L’assemblée générale est le moment le plus important en copropriété. En effet, c’est là que se prennent toutes les décisions relatives à la gestion, l’entretien et l’administration de l’immeuble.
A l’issue de l’assemblée générale, l’établissement d’un procès-verbal est obligatoire (art 17 du décret du 17 mars 1967). Son absence ou sa nullité rend l’assemblée générale annulable
Ce dernier conformément à l’article 17-1 du décret du 17 mars 1967, doit être signé par le Président de séance, le scrutateur et le secrétaire en fin de séance ou bien dans les huit jours après la tenue de l’assemblée générale.
Ce délai permet au président de séance et aux scrutateurs de prendre le temps de vérifier la conformité du procès-verbal (ex les mentions obligatoires telles que la référence à l’article 42-2 de la loi)

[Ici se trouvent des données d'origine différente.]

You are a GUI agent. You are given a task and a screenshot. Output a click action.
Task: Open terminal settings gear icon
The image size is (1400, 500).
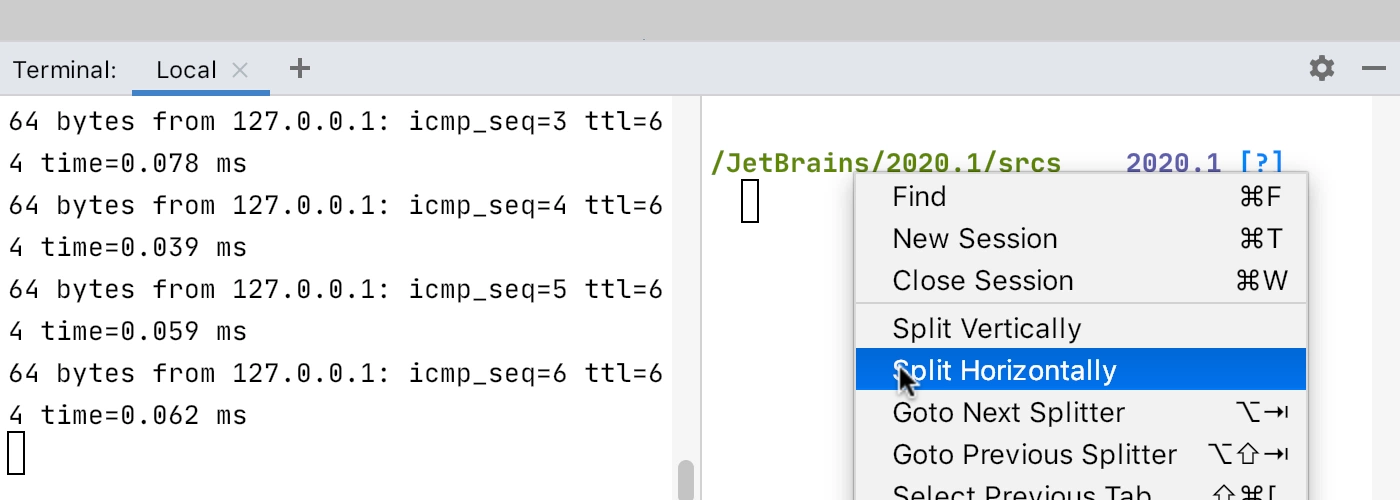point(1322,68)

La Cour de cassation a jugé à plusieurs reprises que l’omission des signatures des membres du bureau sur le procès-verbal n’entraînait pas la nullité des décisions prises par l’assemblée (Cour de Cass 3ème civ 26 mars 2014)
En conséquence, le syndic peut en toute légalité envoyer un procès-verbal sans qu’il soit signé. Et, les décisions sont applicables sauf décision de justice.